UN SISTEMA SANITARIO CHE NON E’ CAPACE DI SISTEMARE UNA CALDAIA HA POCO FUTURO

Passano gli anni, arrivano nuovi dirigenti ma la musica rimane sempre la stessa.

Sono passati esattamente 2 anni dalla denuncia del M5S IMOLA che, grazie ad una segnalazione portata vanti da alcune neo mamme, portava a conoscenza di una anomalia tecnica straordinaria all’interno del plesso ospedaliero cittadino già datata 2013. Il malfunzionamento di una caldaia costringeva allo sperpero di acqua pubblica (almeno 5 minuti di liquido corrente) per l’ottenimento della temperatura corretta per il lavaggio del neonato all’interno del reparto di ginecologia e ostetricia del menzionato ospedale S.Maria della Scaletta. Era il 2015, ad oggi ancora nulla è cambiato.
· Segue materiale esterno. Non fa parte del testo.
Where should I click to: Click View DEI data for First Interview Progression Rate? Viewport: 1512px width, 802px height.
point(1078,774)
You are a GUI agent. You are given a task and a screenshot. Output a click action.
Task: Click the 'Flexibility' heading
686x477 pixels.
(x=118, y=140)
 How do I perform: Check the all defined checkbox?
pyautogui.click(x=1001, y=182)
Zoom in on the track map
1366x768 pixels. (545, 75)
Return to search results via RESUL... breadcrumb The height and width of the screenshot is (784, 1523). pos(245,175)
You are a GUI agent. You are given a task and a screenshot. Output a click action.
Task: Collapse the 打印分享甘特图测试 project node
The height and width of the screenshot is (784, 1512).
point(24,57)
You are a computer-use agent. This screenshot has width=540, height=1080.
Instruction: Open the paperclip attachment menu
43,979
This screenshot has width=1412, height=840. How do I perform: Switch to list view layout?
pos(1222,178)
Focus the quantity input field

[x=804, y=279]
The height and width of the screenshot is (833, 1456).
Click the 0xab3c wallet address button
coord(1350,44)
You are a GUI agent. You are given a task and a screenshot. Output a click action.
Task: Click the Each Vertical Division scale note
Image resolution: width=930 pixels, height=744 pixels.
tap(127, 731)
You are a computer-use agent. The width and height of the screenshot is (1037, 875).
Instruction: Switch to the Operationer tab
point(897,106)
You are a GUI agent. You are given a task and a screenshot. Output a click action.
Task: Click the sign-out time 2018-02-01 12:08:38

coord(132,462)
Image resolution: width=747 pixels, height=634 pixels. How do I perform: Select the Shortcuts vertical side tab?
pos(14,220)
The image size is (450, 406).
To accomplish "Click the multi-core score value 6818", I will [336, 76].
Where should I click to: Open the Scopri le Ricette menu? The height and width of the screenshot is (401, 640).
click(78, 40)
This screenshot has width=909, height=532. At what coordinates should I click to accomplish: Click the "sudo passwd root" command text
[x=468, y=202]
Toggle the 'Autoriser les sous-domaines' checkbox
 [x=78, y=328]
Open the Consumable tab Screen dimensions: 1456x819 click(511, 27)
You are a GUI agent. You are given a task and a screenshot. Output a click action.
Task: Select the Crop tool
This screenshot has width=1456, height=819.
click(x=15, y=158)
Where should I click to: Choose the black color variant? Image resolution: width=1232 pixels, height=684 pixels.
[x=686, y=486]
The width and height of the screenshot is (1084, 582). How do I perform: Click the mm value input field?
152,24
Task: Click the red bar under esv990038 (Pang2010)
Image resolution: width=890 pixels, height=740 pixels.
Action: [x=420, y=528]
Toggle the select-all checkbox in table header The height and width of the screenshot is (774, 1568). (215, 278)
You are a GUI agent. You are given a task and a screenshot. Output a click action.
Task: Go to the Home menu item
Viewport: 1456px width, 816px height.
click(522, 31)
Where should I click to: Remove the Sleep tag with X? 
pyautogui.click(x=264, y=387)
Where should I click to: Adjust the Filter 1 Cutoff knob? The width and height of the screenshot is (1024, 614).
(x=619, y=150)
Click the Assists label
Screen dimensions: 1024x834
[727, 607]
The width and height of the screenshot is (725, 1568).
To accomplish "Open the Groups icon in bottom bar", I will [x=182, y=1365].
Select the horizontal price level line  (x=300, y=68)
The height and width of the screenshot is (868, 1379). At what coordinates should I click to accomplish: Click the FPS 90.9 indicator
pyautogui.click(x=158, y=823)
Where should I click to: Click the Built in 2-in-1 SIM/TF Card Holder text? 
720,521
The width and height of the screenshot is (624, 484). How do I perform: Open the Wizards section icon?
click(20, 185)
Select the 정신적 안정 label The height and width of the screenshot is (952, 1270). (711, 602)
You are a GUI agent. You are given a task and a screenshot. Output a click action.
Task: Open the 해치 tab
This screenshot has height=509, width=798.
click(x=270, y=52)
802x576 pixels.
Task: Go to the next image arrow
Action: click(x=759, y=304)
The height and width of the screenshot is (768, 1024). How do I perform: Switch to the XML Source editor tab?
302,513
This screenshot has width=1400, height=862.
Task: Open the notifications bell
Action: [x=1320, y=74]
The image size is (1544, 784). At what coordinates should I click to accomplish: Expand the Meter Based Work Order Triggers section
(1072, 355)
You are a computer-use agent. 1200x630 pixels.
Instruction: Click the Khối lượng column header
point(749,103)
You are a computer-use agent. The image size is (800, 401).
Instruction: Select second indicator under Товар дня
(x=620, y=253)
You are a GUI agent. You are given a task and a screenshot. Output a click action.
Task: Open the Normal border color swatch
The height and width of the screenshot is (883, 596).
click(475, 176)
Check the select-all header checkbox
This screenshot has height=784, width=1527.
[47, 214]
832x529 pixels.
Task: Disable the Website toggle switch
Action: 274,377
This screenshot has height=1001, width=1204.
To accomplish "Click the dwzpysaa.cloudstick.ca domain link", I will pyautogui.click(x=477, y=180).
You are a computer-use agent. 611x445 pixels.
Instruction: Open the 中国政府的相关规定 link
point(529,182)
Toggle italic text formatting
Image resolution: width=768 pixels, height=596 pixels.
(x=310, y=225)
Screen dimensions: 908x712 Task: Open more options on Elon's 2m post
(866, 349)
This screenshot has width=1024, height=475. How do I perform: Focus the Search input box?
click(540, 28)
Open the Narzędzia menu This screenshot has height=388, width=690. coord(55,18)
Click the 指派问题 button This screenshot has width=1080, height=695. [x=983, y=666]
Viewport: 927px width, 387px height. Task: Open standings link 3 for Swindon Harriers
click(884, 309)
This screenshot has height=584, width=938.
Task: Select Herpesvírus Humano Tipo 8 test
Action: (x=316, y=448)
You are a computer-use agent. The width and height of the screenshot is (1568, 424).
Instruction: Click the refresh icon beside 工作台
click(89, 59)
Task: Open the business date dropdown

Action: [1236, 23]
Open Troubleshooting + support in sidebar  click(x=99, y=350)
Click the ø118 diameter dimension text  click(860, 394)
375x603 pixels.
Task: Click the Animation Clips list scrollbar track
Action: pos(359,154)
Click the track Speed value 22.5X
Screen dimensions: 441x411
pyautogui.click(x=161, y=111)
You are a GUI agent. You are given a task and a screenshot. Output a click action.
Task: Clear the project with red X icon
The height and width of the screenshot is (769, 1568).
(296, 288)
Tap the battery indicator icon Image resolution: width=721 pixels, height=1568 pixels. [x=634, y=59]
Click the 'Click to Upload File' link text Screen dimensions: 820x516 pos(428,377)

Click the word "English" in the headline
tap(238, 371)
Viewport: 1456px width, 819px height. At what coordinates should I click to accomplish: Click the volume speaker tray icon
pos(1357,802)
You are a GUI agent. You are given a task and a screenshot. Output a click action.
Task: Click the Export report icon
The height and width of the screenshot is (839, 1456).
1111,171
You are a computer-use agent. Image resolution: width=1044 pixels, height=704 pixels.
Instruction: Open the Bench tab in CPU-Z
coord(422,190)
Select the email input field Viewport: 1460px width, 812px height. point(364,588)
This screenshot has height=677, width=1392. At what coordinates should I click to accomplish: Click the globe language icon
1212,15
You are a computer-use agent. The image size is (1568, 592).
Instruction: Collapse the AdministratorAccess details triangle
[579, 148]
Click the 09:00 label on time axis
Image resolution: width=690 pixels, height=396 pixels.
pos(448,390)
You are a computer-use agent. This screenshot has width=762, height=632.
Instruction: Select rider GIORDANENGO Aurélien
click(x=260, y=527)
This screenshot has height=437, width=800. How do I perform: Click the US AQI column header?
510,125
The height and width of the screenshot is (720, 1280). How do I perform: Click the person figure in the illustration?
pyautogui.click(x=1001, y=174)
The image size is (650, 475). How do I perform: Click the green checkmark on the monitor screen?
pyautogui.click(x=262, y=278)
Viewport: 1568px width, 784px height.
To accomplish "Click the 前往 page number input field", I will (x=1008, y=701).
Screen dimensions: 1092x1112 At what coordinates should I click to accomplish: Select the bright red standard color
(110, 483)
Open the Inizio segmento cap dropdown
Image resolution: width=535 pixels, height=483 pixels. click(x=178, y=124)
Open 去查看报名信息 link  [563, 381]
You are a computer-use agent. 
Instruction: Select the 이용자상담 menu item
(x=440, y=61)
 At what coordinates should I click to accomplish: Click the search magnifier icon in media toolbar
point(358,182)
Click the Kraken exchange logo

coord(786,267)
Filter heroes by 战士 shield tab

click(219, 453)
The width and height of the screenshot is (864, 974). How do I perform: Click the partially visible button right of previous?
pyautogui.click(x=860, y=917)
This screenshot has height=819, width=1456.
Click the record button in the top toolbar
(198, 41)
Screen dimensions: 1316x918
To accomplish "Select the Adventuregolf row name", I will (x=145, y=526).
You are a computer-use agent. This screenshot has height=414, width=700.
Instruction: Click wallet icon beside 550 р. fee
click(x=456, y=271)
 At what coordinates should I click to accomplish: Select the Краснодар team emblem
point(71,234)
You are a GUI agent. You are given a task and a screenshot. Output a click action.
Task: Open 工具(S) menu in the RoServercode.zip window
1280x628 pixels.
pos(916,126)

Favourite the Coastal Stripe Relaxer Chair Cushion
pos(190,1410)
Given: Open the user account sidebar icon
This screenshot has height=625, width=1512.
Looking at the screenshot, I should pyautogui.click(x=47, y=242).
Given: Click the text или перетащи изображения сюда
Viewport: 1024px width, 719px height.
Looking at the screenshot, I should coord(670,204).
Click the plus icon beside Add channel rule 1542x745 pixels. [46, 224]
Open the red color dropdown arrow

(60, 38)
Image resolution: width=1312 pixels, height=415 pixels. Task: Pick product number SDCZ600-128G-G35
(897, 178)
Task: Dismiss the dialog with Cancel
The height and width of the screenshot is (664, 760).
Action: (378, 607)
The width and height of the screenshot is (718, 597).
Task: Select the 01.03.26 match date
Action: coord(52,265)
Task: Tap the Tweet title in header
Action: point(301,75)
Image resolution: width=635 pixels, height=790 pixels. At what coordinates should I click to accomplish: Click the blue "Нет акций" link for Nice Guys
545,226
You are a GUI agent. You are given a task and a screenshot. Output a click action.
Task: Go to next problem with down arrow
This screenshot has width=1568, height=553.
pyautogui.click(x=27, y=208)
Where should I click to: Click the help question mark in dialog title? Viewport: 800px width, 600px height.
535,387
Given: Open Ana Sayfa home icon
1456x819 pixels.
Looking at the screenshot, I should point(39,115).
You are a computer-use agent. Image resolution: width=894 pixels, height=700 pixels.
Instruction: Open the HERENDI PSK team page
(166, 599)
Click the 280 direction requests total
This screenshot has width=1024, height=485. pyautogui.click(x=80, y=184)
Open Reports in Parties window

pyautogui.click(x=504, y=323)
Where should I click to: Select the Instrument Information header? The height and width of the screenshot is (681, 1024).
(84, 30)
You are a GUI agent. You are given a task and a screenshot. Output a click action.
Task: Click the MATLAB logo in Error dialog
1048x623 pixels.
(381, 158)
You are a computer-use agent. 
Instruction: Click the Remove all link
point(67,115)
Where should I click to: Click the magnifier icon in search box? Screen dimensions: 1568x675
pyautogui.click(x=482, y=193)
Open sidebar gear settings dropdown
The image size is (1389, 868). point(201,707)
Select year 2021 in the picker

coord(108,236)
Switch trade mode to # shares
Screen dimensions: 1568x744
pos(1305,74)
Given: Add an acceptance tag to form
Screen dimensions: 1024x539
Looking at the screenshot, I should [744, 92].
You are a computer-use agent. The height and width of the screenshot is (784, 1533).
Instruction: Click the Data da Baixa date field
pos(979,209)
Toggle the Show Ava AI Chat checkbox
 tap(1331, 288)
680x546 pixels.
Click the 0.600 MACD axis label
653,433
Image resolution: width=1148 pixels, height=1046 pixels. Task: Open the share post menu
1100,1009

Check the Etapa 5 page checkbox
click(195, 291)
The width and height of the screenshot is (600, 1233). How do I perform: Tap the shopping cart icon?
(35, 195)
Il calcolo è fin troppo semplice. Annualmente a Imola vengono alla luce oltre 500 bambini, mediamente ogni neonato viene lavato giornalmente almeno 5 volte. Se per ottenere la temperatura ottimale dell’acqua per lavare il bambino occorrono almeno 5 minuti di attesa a rubinetto aperto e moltiplichiamo il tutto per 5 anni (non più per 3 anni, data delle prima segnalazione) perchè ad oggi ancora il cartello di avviso campeggia nei pressi dei lavatoi e la manutenzione necessaria è in stand by…quanti litri di acqua inutilmente sono stati erogati in tutti questi anni? Per quale motivo ancora non si è provveduto a sistemare questo problema datato 2013?

In collaborazione con la nostra consigliera regionale M5S Silvia Piccinini abbiamo depositato un’interrogazione in Regione per chiedere chiarimenti a tal proposito e che si avvi nel più breve tempo possibile il processo di sistemazione della caldaia.

Quanto da noi denunciato è un chiaro esempio del poco rispetto, da parte di chi amministra la sanità pubblica regionale, nei confronti dei cittadini che pagano le tasse e si scontrano con disservizi ed inutili costi. Un paradossale caricamento di oneri che gravano sui bilanci della sanità pubblica, ergo nelle nostre/vostre tasche, giustificando irrazionali progetti di fusione sanitaria nel quale il nostro Comune si vedrebbe ancor più messo in un angolo rispetto all’epicentro Bologna.